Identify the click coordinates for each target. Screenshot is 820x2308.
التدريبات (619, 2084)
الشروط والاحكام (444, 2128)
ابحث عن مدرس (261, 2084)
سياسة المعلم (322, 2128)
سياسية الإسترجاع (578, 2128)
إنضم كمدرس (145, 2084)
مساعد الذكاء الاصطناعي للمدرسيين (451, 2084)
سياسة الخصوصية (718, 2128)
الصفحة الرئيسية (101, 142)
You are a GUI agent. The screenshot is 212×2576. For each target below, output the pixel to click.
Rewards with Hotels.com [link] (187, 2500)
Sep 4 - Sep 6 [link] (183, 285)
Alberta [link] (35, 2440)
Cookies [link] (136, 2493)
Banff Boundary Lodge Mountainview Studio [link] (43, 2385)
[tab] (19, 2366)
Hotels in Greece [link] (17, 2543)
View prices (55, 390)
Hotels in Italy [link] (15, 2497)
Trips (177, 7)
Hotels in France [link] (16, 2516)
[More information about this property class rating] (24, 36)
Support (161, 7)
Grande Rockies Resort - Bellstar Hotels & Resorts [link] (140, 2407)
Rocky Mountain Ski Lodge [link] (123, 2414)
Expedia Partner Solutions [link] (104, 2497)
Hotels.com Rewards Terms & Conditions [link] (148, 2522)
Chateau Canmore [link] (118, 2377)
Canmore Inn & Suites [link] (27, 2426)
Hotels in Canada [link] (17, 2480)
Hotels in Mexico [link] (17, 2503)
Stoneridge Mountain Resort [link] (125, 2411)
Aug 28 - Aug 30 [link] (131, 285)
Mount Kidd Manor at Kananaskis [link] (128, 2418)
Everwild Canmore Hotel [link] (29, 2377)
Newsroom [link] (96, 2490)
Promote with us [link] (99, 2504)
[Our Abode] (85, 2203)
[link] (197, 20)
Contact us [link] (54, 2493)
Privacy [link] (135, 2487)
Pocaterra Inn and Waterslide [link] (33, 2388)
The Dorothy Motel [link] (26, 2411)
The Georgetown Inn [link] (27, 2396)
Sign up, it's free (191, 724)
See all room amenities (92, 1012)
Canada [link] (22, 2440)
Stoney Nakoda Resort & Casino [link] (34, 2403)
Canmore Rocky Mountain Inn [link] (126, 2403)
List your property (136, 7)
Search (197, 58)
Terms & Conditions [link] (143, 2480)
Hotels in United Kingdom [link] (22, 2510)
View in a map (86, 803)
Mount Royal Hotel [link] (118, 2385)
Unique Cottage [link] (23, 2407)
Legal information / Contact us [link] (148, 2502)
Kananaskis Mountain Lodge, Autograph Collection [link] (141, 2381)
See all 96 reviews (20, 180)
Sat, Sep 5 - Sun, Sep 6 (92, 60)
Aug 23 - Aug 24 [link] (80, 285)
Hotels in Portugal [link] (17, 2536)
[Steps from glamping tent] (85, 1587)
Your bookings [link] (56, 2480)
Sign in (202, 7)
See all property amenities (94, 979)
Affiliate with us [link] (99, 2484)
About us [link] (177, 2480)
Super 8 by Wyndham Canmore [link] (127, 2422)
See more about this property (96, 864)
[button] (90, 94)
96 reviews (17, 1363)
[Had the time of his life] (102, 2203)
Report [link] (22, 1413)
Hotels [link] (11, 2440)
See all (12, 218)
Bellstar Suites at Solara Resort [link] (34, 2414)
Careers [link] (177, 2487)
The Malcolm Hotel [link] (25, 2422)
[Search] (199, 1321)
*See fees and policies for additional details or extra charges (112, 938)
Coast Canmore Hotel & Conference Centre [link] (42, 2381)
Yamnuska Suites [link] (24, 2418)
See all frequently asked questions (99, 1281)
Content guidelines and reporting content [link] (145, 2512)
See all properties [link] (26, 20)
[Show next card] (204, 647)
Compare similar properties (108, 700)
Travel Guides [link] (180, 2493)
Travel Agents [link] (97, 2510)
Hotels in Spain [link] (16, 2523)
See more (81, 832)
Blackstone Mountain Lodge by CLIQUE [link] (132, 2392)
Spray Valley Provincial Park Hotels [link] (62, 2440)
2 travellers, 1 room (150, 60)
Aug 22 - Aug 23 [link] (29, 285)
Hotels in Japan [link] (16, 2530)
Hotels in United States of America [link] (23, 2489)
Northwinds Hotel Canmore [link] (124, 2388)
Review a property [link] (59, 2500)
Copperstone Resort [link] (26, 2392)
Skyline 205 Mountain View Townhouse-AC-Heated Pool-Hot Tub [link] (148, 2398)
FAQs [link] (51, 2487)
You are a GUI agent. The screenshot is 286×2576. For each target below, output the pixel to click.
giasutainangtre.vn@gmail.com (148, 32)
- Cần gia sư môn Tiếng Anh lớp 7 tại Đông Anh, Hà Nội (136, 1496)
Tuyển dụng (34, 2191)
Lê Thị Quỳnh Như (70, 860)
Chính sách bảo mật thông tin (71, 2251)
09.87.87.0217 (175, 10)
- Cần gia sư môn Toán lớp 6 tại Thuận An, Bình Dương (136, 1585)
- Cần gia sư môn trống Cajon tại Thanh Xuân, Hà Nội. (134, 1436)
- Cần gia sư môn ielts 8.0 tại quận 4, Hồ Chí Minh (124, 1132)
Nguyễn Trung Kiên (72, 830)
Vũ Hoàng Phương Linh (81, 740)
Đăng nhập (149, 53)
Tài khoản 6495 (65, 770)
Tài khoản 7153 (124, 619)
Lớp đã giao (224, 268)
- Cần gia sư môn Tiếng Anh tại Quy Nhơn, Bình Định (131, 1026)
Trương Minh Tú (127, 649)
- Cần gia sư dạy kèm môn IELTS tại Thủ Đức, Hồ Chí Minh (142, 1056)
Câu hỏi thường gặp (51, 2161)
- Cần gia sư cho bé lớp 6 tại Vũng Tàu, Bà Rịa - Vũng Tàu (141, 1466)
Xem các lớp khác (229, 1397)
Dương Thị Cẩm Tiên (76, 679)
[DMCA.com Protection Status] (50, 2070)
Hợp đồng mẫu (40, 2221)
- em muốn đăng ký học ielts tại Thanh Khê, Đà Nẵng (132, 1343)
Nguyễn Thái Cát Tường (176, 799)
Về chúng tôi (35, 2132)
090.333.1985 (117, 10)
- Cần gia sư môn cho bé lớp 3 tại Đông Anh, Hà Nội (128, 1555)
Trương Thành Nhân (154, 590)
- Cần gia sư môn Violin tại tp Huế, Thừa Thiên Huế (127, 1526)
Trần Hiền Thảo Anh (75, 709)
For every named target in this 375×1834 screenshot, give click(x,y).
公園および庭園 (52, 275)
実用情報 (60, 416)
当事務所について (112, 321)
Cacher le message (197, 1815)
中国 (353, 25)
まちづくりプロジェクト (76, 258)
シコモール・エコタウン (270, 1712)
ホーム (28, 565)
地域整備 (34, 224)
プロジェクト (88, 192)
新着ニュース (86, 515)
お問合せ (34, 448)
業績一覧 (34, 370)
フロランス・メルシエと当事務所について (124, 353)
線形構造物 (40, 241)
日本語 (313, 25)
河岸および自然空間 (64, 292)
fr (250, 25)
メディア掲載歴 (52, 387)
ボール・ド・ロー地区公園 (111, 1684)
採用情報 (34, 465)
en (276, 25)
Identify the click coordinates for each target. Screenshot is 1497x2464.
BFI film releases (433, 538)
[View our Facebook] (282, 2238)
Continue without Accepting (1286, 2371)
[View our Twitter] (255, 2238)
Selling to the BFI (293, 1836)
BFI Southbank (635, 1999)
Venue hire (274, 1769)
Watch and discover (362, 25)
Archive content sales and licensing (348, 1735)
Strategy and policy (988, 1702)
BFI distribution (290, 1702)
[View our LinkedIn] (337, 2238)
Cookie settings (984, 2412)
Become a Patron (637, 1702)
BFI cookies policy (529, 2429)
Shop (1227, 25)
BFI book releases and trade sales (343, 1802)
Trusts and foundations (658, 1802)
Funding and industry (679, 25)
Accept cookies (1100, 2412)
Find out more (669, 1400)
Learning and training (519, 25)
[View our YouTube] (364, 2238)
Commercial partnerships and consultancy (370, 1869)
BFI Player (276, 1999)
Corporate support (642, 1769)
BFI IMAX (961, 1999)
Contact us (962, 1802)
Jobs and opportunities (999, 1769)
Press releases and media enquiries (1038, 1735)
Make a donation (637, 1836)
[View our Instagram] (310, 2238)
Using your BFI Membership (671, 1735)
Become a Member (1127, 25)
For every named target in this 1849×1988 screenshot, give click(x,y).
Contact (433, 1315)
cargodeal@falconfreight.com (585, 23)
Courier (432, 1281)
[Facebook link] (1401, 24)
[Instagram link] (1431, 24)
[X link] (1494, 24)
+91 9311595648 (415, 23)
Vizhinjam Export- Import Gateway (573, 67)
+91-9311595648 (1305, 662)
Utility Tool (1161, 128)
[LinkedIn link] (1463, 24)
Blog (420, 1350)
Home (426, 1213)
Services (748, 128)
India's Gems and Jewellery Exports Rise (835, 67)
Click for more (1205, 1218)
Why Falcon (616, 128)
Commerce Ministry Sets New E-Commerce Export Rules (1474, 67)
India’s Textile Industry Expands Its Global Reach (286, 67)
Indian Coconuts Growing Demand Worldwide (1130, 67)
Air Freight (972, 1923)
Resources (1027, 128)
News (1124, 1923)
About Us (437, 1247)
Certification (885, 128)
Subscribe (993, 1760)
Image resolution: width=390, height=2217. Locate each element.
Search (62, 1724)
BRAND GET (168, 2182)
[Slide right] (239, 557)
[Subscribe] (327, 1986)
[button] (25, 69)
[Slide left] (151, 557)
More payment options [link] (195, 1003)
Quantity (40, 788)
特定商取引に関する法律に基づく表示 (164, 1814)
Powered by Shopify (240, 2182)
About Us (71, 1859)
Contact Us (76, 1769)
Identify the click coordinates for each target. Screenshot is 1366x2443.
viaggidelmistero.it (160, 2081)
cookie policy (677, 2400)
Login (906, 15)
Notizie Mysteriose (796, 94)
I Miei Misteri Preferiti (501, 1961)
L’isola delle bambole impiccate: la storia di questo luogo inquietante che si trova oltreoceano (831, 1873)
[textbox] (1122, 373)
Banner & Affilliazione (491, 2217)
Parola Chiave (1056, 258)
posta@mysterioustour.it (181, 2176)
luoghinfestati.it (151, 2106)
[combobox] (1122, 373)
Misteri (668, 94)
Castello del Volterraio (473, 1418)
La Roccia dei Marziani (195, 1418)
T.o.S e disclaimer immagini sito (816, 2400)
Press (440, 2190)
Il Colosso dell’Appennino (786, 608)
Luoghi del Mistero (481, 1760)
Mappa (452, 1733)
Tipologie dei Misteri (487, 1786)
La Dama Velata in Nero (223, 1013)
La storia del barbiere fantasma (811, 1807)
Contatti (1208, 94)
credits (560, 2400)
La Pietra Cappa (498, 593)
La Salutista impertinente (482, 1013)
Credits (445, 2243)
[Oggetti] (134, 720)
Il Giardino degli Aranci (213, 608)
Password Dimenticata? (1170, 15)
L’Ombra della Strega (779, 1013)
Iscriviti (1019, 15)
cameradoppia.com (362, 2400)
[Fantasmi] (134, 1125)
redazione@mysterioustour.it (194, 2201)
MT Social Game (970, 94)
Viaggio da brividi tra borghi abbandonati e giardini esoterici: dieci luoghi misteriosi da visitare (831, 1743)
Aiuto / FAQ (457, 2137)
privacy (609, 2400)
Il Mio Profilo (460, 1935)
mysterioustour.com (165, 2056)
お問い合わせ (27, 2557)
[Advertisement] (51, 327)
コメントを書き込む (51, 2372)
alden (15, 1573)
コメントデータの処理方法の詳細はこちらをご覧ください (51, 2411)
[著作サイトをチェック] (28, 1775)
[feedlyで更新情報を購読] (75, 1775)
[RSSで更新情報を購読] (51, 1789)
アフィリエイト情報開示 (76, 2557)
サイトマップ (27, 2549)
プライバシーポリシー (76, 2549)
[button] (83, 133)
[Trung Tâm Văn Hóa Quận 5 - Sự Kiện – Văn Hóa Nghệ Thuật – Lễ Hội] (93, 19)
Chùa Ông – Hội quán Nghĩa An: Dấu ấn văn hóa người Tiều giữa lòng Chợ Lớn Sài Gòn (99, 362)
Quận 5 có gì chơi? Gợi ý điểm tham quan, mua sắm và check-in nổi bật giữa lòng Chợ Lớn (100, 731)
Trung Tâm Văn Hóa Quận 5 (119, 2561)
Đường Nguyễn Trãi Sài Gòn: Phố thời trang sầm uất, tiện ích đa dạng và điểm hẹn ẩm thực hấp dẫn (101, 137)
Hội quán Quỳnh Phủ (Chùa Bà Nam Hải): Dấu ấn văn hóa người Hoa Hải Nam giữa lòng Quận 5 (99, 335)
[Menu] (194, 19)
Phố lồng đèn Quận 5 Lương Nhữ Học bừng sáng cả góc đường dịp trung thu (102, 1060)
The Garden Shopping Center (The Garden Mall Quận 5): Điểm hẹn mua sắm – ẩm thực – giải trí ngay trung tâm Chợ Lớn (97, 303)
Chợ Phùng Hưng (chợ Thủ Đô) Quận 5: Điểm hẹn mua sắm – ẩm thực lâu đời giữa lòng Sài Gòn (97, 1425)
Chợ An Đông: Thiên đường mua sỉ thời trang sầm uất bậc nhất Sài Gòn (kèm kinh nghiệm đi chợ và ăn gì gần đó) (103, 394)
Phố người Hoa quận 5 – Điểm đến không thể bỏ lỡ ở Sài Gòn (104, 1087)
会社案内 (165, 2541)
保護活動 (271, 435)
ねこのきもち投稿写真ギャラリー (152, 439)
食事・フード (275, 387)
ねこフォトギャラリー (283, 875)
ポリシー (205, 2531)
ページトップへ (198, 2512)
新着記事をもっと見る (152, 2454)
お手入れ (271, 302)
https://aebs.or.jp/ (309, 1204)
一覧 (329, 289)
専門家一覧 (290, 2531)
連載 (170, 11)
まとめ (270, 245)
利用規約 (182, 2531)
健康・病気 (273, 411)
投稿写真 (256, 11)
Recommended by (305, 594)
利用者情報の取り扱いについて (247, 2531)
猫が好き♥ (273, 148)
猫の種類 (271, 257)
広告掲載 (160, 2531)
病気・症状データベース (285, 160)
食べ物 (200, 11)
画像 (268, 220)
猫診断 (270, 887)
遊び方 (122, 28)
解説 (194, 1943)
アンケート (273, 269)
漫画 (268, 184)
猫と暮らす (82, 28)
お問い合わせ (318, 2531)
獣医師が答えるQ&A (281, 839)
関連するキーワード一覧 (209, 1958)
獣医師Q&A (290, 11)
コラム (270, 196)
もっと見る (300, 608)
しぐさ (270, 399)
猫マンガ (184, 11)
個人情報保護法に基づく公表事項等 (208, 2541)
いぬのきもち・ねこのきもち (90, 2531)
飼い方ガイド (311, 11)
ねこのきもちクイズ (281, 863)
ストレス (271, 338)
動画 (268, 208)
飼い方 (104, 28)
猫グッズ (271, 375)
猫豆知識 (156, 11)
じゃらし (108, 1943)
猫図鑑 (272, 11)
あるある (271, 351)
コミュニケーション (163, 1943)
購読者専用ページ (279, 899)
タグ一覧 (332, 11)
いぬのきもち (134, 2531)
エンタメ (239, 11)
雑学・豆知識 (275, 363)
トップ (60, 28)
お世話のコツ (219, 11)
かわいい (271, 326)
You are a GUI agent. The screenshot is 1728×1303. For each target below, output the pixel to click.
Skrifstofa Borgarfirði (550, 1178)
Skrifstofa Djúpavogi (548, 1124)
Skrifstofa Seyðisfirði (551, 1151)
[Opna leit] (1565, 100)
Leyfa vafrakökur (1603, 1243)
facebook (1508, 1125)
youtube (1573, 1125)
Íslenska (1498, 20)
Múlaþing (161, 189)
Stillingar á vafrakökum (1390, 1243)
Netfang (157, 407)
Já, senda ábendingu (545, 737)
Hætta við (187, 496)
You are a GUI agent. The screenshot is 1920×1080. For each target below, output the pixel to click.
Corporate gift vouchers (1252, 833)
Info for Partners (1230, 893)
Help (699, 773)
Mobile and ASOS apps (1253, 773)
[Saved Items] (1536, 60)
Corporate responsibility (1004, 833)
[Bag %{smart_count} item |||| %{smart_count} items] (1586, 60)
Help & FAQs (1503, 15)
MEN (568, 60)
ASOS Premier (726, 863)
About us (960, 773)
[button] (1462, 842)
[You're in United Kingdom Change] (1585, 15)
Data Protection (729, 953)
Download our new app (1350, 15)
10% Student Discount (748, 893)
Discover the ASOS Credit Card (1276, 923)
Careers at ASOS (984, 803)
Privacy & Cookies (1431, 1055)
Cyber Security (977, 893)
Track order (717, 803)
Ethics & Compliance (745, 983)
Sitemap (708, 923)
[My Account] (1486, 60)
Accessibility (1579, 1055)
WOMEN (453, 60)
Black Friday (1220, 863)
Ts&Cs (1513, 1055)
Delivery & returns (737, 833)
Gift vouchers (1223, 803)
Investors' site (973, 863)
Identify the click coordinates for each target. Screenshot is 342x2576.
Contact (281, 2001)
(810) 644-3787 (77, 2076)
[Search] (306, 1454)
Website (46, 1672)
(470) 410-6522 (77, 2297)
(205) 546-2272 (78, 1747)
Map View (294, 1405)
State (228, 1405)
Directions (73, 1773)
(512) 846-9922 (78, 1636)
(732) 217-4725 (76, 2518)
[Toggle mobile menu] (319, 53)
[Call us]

-=-=-=-=-

■ **Task brief**:
Every line with "Skrifstofa" in it should be copied from the entries.

■ **Response area**:
Skrifstofa Borgarfirði (550, 1178)
Skrifstofa Djúpavogi (548, 1124)
Skrifstofa Seyðisfirði (551, 1151)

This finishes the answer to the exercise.